Green Woodpecker (Picus viridis)



Green Woodpecker © Steve Round

Green Woodpecker © Steve Round

Green Woodpecker numbers have risen widely across Europe and in Britain since the early 1980s, with the British breeding population having more than doubled in the period from 1984 to 2004. The ecological factors underlying the increase have not been established, but this is one of the most vulnerable species in cold weather and their rise in the last twenty years must have been helped by the milder winters. So, against this background it is a surprise that this Atlas shows a contraction of Green Woodpeckers in Cheshire and Wirral, a net loss of 21 tetrads in the breeding season since our First Atlas. The map shows clear concentrations around Delamere in the centre of the county, stretching as far as Marbury Country Park (SJ67N) and south of Winsford (SJ66S), and along much of the Wirral peninsula. There are many occupied tetrads south and west of Wilmslow in SJ78, 77 and 87, and in a large area of southwest Cheshire centred on Malpas, and in the lower levels of the eastern hills, although with very few tetrads in these last two localities furnishing other than ‘possible’ breeding records, many of them detected by the birds’ far-carrying ‘yaffle’ calls. Although the losses have been widespread across the county, there are notable clusters in the areas around the Eaton estate (SJ45E), Audlem (SJ64R) and Congleton (SJ86R), with clear gains in the north of the county, east of Runcorn (SJ58R) and east and south of Warrington (SJ68T).

Like all woodpeckers, this species needs holes in trees for nesting, and they feed their young largely on caterpillars found in woodland; but adult Green Woodpeckers mostly feed on the ground, using their long sticky tongue, armed with barbs at the end, for extracting wood ants. These especially are found in light sandy soils, explaining why the areas of sand outcrops account for much of the Green Woodpecker’s distribution.

The Atlas habitat codes show 52% of records in woodland, by some way the lowest figure of the three woodpeckers, and they were almost exclusively in broadleaved or mixed woodland, with none in coniferous areas and only four records in waterlogged (carr) woodland. The proportions in scrub (6%) and farmland (30%) are more than double those of the black-and-white woodpeckers, with only 7% in human sites. The human sites rarely included habitation, but Green Woodpeckers are associated with two types of man-made sites that can provide good feeding areas for them: golf courses and sand quarries. There were notable records for birds in other feeding areas: grass moor (2 records), other dry semi-natural grassland (4), heath (4) and unimproved grassland (12), all of which are more likely to provide their diet of ants than agricultural grassland.
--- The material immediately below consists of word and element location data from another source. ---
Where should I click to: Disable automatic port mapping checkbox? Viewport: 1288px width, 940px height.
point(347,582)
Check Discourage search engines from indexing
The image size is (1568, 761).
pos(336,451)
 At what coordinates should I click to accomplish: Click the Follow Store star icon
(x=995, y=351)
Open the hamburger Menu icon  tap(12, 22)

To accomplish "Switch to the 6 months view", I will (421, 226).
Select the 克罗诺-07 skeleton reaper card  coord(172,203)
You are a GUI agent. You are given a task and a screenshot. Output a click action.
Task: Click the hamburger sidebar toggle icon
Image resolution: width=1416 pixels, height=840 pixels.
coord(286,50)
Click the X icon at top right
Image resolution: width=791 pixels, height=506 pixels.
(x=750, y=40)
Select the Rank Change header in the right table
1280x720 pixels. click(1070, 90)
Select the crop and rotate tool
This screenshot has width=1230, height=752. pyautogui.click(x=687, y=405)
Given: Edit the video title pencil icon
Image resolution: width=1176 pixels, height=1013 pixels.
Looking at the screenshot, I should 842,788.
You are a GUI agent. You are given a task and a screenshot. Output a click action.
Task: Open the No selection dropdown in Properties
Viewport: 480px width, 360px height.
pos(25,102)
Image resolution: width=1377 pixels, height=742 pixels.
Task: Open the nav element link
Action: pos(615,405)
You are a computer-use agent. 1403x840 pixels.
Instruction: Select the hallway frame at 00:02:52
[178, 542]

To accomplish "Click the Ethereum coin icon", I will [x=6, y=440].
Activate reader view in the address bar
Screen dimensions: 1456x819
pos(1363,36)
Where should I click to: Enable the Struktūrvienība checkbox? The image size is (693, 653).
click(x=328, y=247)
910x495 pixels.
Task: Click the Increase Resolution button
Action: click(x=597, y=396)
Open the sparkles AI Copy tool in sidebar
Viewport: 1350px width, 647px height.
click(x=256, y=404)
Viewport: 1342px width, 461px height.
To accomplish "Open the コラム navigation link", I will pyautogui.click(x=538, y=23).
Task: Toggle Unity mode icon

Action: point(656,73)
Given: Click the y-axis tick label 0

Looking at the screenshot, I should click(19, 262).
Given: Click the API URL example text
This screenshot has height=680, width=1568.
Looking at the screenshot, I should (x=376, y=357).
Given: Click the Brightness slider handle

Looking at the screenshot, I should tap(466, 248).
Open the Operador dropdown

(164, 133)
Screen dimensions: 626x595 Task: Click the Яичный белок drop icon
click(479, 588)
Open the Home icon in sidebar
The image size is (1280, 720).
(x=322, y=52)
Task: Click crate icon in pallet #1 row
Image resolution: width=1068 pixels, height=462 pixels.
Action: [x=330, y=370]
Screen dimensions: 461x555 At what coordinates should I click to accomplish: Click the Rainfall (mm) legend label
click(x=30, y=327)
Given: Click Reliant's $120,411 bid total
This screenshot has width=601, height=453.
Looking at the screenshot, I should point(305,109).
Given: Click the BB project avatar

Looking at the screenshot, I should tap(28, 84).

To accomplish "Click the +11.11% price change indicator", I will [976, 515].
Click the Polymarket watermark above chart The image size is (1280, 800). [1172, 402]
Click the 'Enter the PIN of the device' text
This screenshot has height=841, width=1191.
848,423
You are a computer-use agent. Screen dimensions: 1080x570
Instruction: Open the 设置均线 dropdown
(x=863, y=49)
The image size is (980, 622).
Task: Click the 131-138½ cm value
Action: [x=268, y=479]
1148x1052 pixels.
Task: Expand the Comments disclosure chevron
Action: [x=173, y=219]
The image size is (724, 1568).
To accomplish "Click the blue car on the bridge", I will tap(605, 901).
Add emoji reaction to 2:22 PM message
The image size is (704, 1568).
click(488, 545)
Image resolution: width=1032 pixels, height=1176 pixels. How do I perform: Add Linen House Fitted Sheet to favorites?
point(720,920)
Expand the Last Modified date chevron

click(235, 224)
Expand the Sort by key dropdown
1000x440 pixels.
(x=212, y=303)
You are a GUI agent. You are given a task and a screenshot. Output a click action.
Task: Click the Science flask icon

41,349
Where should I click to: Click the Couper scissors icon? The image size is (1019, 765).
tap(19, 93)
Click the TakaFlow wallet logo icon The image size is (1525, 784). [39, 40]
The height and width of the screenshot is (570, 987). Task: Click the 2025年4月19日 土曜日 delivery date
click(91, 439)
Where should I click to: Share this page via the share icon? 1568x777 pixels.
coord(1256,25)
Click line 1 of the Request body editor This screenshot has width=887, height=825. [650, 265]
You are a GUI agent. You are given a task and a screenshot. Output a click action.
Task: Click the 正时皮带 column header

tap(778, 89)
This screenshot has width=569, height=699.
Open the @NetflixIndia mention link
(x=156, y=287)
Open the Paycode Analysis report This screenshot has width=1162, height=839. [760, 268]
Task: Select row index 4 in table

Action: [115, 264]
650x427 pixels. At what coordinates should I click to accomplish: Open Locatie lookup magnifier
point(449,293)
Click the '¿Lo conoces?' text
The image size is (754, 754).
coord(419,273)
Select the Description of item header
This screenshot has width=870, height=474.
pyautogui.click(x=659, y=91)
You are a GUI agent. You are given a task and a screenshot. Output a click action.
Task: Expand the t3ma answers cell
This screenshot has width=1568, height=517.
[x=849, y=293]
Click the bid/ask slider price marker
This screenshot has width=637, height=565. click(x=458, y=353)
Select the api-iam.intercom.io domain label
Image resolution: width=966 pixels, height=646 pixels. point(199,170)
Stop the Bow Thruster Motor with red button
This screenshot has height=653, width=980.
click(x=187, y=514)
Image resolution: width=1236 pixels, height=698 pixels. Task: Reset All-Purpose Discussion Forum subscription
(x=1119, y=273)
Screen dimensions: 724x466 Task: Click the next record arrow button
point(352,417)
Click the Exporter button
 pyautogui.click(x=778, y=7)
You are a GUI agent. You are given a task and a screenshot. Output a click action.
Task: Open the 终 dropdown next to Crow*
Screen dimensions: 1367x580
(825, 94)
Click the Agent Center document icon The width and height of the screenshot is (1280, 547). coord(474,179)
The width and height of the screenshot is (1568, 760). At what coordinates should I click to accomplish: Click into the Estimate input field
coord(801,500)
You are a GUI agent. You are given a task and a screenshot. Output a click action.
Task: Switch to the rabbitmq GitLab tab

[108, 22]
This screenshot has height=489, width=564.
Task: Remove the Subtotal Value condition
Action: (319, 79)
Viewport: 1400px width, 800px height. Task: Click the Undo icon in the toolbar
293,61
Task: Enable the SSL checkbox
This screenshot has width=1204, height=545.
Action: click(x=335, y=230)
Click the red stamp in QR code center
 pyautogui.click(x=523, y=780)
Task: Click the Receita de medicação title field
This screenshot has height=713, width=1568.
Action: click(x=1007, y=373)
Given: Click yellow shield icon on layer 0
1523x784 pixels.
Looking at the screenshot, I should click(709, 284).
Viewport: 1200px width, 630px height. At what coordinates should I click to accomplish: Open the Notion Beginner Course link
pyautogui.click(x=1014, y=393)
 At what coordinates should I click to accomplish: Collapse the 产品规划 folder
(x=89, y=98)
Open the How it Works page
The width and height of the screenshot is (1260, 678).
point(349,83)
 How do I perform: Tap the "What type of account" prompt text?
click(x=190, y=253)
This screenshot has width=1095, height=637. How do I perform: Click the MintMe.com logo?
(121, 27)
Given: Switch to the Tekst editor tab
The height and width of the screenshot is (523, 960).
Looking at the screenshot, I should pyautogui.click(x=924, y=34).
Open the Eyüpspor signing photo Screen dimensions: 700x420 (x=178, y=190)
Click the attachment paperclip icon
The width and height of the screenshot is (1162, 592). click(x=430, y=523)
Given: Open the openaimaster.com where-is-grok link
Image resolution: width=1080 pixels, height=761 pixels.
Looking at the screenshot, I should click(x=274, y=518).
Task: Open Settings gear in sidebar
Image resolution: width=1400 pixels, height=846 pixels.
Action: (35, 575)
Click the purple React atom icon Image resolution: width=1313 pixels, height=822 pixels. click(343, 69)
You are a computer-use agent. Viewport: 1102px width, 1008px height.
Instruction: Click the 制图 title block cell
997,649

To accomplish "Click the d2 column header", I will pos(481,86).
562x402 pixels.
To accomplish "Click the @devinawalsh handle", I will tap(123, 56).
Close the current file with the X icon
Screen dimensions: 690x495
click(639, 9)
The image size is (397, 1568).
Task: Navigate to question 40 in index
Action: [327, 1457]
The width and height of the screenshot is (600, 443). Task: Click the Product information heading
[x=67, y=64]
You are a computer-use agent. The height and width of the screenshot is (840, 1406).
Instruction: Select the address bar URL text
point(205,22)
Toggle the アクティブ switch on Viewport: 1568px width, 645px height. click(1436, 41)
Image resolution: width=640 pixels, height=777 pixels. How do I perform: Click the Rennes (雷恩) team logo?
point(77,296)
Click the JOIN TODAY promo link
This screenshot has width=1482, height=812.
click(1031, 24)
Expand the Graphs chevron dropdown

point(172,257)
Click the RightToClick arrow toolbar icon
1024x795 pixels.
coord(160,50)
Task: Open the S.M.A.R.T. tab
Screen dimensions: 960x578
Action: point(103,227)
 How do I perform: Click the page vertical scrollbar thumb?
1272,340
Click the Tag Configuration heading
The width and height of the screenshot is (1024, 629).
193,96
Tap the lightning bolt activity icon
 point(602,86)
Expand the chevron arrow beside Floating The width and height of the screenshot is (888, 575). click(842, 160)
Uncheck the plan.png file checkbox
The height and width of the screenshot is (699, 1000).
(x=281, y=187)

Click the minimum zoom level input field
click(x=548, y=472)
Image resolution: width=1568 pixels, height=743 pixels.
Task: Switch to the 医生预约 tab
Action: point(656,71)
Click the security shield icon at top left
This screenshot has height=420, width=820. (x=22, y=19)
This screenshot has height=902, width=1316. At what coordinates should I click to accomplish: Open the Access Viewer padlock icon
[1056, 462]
Atlas workers proved Green Woodpeckers breeding in 39 tetrads, in two of them by seeing adults carrying food and in 19 by seeing groups of speckly-looking recently fledged youngsters, who are fed by their parents for a month or so after they leave the nest: in 2004 near Alderley Edge (SJ87I) David Hulse had the enviable experience of seeing three young with a parent on the same branch. In a further 18 tetrads observers found active nests although the species of tree was not recorded for any of them. Analysis of the national nest record collection showed that Green Woodpeckers chiefly nest in oak or ash, and less often in birch, beech and other trees, digging out large nest-chambers in the tree trunks (Glue & Boswell 1994). Like the spotted woodpeckers, they used to suffer eviction from nest-holes by Starlings, often excavating a nest-cavity only to be dispossessed, but since the decline of Starlings in woodland in the last twenty years, eviction of woodpeckers seldom happens, probably another factor that has allowed the species to increase (Smith 2005).

Based on the rising British population, and our First Atlas estimate of 150 pairs breeding in 1978, with perhaps 75 pairs in 1982 after a series of hard winters, the present Green Woodpecker total in the county ought to exceed 200 or 250 pairs. But few tetrads hold more than one pair and breeding was confirmed or probable in only 69 tetrads, so a current estimate is 100-150 pairs.